Harnessing the Native Type I-F CRISPR-Cas System of Acinetobacter baumannii for Genome Editing and Gene Repression

Abstract

The rapid emergence of infections caused by MDR Acinetobacter baumannii poses a serious threat to global public health. Therefore, it has become important to obtain a deeper understanding of the mechanisms of multidrug resistance and pathogenesis of A. baumannii. However, there are still relatively few genetic engineering tools for A. baumannii. Although A. baumannii possesses Type I-F CRISPR-Cas systems, they have not yet been used for genetic modifications. Here, we developed a single plasmid-mediated native Type I-F CRISPR-Cas system for gene editing and gene regulation in A. baumannii. The protospacer adjacent motif (PAM) sequence was identified as 5'-NCC-3' by analysis of the CRISPR array. Through introduction of the RecAb homologous recombination system, we significantly increased the knockout efficiency of the oxyR gene from 12.5% to 75.0% in A. baumannii. To investigate transcriptional inhibition by the Type I-F CRISPR system, we deleted the gene encoding its Cas2-3 nuclease and repurposed the native Type I-F Cascade effector to regulate transcription of alcohol dehydrogenase gene adh4. The level of adh4 transcription was inhibited by up to 900-fold compared to the control. The Cascade transcriptional module was also successfully applied in a clinical Klebsiella pneumoniae isolate. This study proposed a tool for future exploration of the genetic characteristics of A. baumannii or other clinical strains.

▸ DESCRIPTION OF THE TASK
In the abstract on the Acinetobacter baumannii CRISPR-Cas system, what did the knockout efficiency of the oxyR gene reach once the RecAb homologous recombination system was introduced?

▸ RECORDS SUPPLIED
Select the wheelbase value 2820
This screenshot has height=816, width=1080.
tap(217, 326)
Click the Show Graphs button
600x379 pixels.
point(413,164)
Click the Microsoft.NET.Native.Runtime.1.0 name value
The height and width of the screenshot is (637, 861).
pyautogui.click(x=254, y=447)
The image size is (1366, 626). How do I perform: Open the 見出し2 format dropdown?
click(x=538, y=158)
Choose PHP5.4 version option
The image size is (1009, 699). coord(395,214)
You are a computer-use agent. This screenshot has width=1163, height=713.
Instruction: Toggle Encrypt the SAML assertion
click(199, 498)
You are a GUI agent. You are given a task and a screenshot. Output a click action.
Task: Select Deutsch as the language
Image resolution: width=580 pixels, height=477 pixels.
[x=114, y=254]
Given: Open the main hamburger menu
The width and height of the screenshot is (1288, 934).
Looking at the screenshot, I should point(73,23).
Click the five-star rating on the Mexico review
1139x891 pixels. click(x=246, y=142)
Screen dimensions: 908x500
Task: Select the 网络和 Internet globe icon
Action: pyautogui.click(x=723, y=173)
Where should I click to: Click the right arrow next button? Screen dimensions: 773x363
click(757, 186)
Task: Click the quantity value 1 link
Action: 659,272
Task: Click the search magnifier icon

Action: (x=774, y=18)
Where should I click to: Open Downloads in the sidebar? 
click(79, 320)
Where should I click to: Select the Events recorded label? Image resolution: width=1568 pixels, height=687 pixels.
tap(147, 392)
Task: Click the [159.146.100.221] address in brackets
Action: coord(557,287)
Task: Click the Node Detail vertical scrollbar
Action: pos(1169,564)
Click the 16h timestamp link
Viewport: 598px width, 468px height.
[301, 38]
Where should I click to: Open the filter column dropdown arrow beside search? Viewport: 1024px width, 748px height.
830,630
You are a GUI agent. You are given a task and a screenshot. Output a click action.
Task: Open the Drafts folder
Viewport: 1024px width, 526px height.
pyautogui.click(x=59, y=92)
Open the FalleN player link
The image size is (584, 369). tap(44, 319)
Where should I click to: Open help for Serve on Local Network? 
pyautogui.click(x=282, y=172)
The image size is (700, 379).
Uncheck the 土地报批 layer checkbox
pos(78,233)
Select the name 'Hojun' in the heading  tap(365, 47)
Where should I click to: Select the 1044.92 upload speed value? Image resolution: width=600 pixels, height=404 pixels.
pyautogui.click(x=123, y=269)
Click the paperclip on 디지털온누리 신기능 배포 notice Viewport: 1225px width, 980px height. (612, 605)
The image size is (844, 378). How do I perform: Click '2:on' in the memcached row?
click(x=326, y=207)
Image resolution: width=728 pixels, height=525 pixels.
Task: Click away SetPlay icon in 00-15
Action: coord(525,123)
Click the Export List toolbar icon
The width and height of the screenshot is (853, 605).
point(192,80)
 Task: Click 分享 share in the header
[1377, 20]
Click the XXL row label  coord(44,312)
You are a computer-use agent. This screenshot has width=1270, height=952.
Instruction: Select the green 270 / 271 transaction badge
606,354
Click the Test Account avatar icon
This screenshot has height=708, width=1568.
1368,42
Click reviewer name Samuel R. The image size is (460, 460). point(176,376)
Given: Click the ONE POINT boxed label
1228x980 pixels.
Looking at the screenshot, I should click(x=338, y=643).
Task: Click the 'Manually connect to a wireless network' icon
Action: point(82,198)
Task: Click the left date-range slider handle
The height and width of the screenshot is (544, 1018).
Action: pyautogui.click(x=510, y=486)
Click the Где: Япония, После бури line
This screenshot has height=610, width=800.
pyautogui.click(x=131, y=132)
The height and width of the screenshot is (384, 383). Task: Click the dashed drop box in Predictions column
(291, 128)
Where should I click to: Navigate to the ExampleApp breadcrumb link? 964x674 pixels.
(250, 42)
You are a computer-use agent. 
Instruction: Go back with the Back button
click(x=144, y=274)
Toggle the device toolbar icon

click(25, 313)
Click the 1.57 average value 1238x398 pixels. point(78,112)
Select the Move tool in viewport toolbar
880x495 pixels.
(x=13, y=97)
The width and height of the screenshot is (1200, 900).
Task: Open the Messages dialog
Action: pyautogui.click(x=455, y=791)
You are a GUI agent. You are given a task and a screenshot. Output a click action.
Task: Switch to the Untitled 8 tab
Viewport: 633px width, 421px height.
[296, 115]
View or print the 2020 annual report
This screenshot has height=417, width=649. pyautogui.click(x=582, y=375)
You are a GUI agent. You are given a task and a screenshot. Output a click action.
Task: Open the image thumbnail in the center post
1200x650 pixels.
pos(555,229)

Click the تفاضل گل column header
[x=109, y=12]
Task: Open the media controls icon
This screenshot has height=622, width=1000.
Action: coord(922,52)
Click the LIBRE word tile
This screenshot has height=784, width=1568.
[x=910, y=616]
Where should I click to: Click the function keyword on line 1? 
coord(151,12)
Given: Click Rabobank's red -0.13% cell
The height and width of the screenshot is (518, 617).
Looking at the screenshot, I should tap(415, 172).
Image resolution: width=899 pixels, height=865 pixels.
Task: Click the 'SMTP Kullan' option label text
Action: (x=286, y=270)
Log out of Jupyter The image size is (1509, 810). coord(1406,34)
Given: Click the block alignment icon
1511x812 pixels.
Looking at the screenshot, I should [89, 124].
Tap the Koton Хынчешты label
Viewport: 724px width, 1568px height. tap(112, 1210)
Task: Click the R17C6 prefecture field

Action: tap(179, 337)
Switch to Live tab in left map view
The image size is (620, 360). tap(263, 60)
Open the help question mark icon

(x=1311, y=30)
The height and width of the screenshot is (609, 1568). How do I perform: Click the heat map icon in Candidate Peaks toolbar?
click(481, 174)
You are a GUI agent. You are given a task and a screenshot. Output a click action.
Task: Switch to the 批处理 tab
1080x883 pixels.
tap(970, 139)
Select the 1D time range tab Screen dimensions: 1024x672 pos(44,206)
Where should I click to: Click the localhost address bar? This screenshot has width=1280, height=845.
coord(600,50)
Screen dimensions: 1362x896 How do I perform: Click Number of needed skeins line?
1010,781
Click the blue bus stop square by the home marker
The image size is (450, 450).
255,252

▸ ANSWER TO THE PROBLEM
75.0%, up from 12.5%